Abstract
Introduction: Management guidelines for cutaneous melanoma (CM) are based on patients’ recurrence risk by stage. Most newly diagnosed patients (88%) will be categorized as node-negative (stage I-II) and will be considered low-risk. However, because of the size of this group, the small percentage of stage I-II individuals who do die of melanoma account for the majority of melanoma-associated deaths. In collaboration with the Surveillance, Epidemiology, and End Results (SEER) program, we demonstrated, in a large, unselected cohort of clinically tested patients, that the 31-GEP test identifies those individuals with stage I-II disease, who have higher risk of melanoma-specific death and who may benefit from more aggressive management. 
 Methods: SEER registries linked individuals diagnosed with CM between 2013-2018 were linked to data for 31-GEP-tested patients (N=9,207 after exclusions). For this study, analysis focused on the subset reported as node-negative (N=6,301). Patient 5-year melanoma-specific survival (MSS) was estimated using Kaplan-Meier analysis and the log-rank test for patients considered by the 31-GEP to be low-risk (Class 1A), intermediate-risk (Class 1B/2A), or high-risk (Class 2B). Multivariable Cox regression analysis was used to evaluate significant predictors of melanoma-specific death.

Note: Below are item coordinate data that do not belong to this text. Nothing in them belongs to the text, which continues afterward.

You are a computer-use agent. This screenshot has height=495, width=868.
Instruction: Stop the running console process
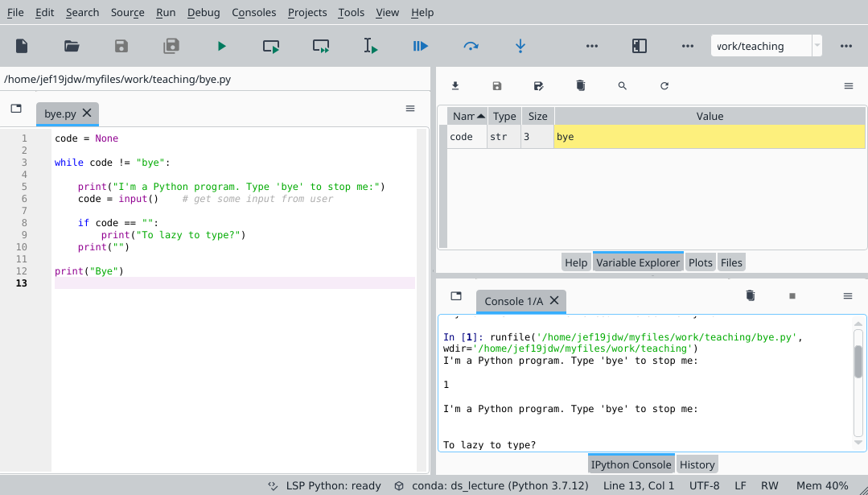pos(792,295)
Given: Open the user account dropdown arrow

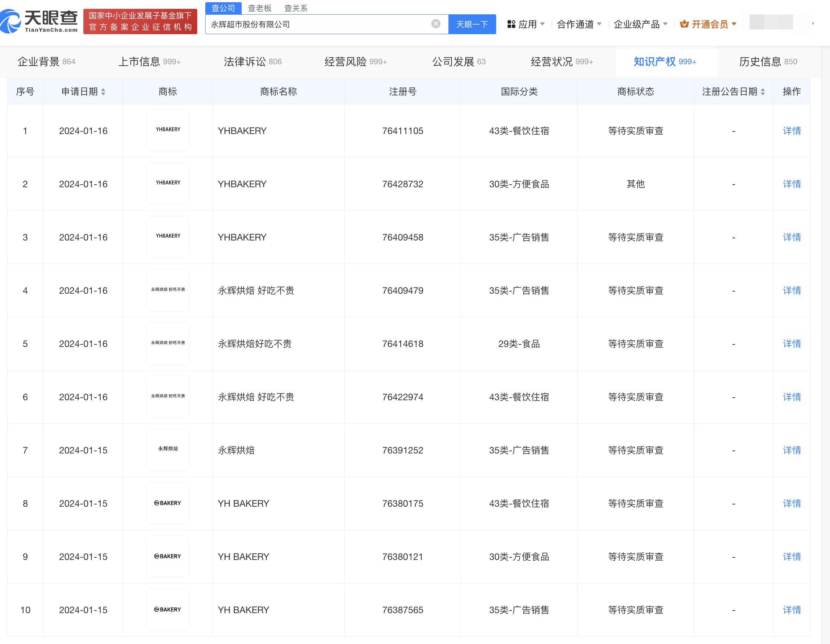Looking at the screenshot, I should pos(813,24).
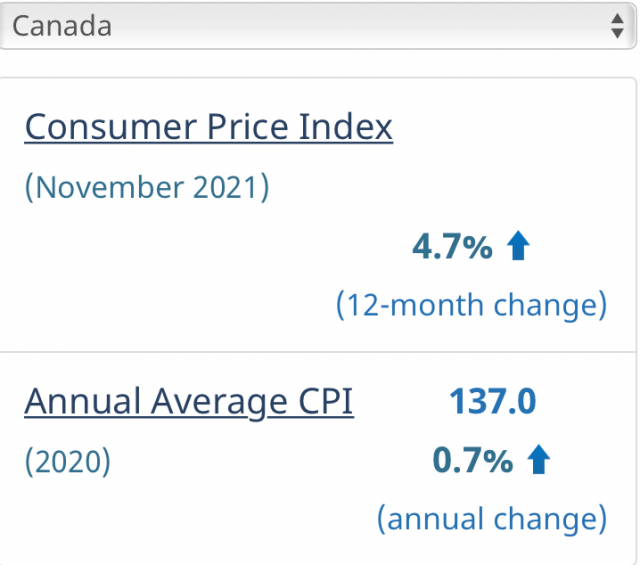This screenshot has height=565, width=640.
Task: Click the up arrow beside 0.7%
Action: coord(538,460)
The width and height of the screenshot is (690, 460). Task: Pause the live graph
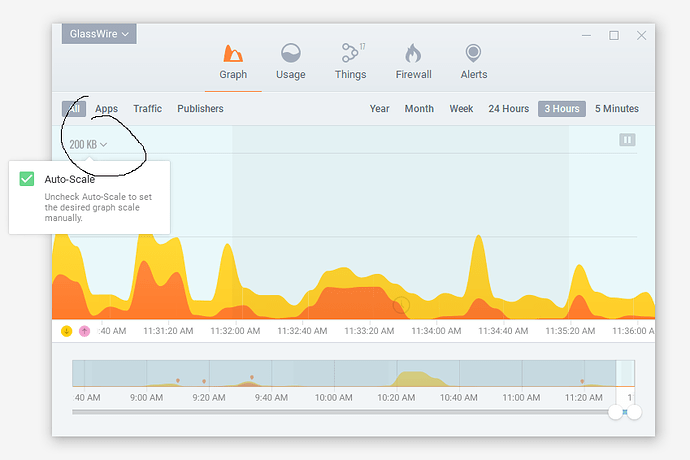pyautogui.click(x=627, y=140)
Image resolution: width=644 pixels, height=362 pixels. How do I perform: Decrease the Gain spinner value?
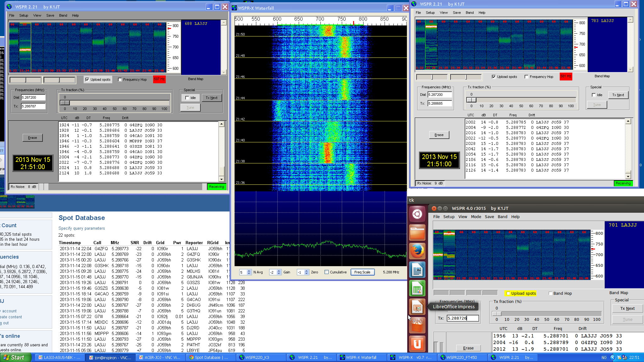coord(279,274)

Notably, at the time of diagnosis, none of the immune checkpoint inhibitor or targeted signal transduction therapies were approved for use in node-negative patients, providing a largely contemporary therapy naïve cohort. 
 Results: Patients with a Class 2B 31-GEP result had significantly lower 5-year MSS than patients with Class 1B/2A or Class 1A results (85.0% vs. 95.6% vs. 97.9%, p<0.001). The 31-GEP Class 2B result (HR=4.08, p<0.001) was the strongest predictor of melanoma-specific death. Breslow thickness (HR=1.16, p=0.002), presence of ulceration (HR=2.10, p=0.006), and age (HR=1.05, p<0.001) were also significant predictors of melanoma-specific death. The 31-GEP had a sensitivity of 78.4% and a negative predictive value (NPV) of 99.4%. Combining the 31-GEP Class result with AJCC staging could increase the sensitivity to 82.0% while maintaining a high NPV (99.4%). 
 Conclusion: In a large, unselected cohort of patients with stage I-II CM, the 31-GEP Class 2B identified patients with a high risk of progression and death from melanoma who should be considered for more aggressive management. Conversely, the high NPV suggests that the 31-GEP reliably identifies patients at low risk of tumor progression who could safely avoid intensive surveillance and intervention.